KL: I don’t really know how to describe that. Part of the reason I like climbing is when I’m on the wall, I can just tune out of things. Climbing is my stress relief, if I’m ever stressed with school or other things. It’s my place to go to get away from everything. If the climb is something I’ve been working on for a long time, I feel like I’ve really accomplished something. When you’re bouldering outside, you’ve literally just climbed up this huge rock. People wonder why you would spend all that effort. Sometimes there are a lot of easy ways up the rock, but when you do a hard route, you feel super accomplished. There are people at school who ask me, “Have you ever made it to the top at the gym?” Yeah, of course I have. Then they say, “Well, why do you keep climbing?” You just keep pushing yourself. It’s amazing pushing yourself, seeing how hard of moves you can do, how much stronger you can get.
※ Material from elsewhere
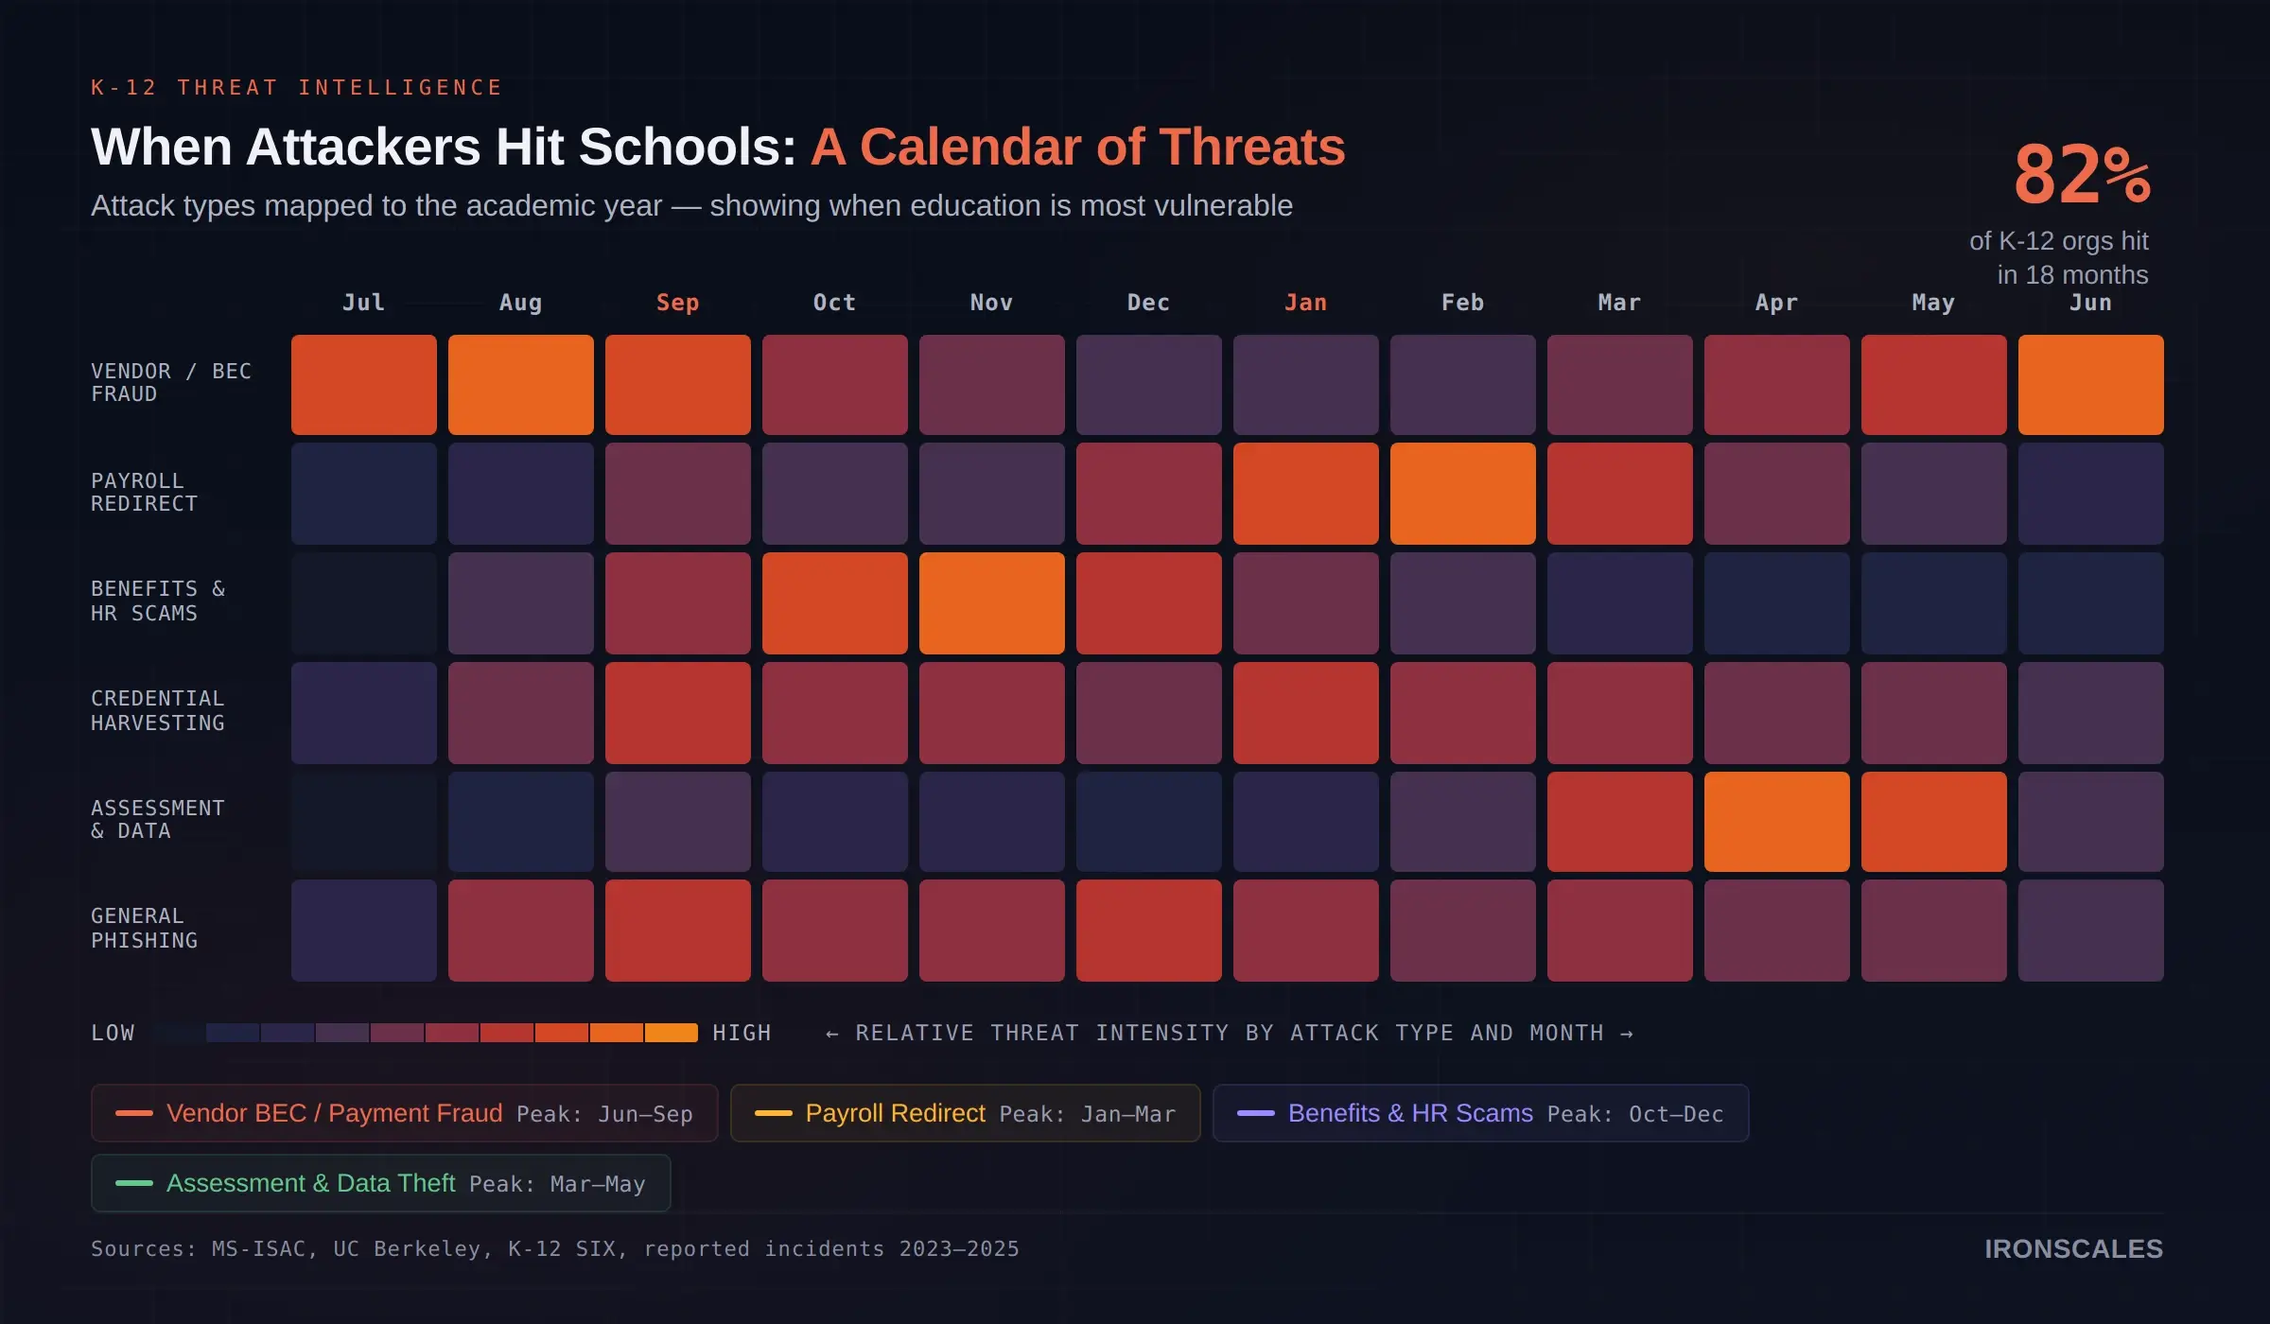
Task: Click the Jul month column header
Action: 363,303
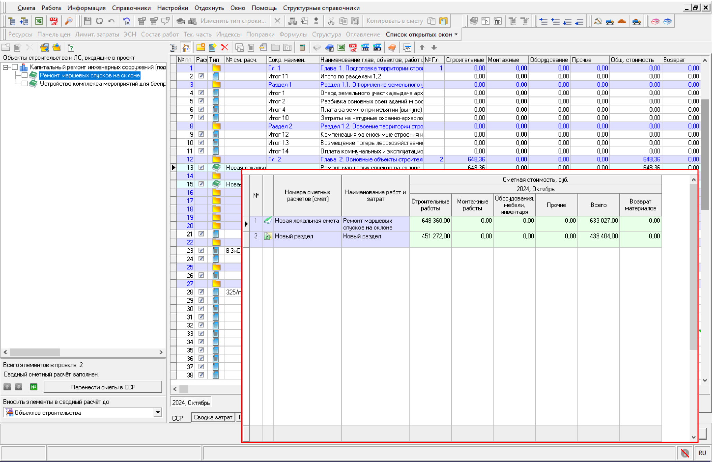Click the Excel export icon in main toolbar
Image resolution: width=713 pixels, height=462 pixels.
click(x=39, y=21)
Climbing can often be an individual sport. What is its social aspect like?

KL: Since I grew up with climbing, climbing has been a really big social outlet for me. I’ve competed against a lot of the same people since I was eight, so I’m best friends with people from all over the country and the world. I feel like there are never climbing competitions where people are mean and outwardly competitive. I really like the climbing community because even if you’re at Nationals and competing against them, you’re competing against your best friends, so it is sometimes like, “Oh, I really want you to do well, but I want to do well too.” But it’s never super cutthroat competition. And at Worlds, you’re on the U.S. team, so that’s another nice thing. We have team training camps to bond and train together, so it does have a team aspect too.
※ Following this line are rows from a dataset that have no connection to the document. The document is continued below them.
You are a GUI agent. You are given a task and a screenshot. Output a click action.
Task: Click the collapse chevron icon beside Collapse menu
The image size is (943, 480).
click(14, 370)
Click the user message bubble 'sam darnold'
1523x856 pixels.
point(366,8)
Have you had any frightening moments while climbing?

KL: Not really. I’ve never really gotten injured, or broken any bones, which surprises a lot of people. People have this idea that climbing is a really dangerous sport, but I feel like I’ve had friends in cheerleading or gymnastics who get injured a lot more.

If you could only climb in one place for the rest of your life, where would it be?

KL: I would say Spain — Catalonia is really good. I’ve heard that there is so much good climbing there.

What are your future climbing plans?

KL: This is my last year of youth competitions — the first weekend of February is my last bouldering youth nationals, and I’ll have my last sport climbing nationals in July. I’ll probably keep doing adult competitions, but I don’t think I would do it professionally — that is, try to make my living off climbing and just climb. I want my career to be something other than that, but I will definitely continue climbing.

You’ve given to climbing. What do you think climbing has given back to you?

KL: Resilience. You can’t give up in climbing. People will ask me, “Have you fallen?” Yes — you fall a lot, a lot more than you get to the top. It’s just not giving up. I’ve found that a lot of good climbers are often good students, because we have the same mentality with school and climbing. We just are hard workers.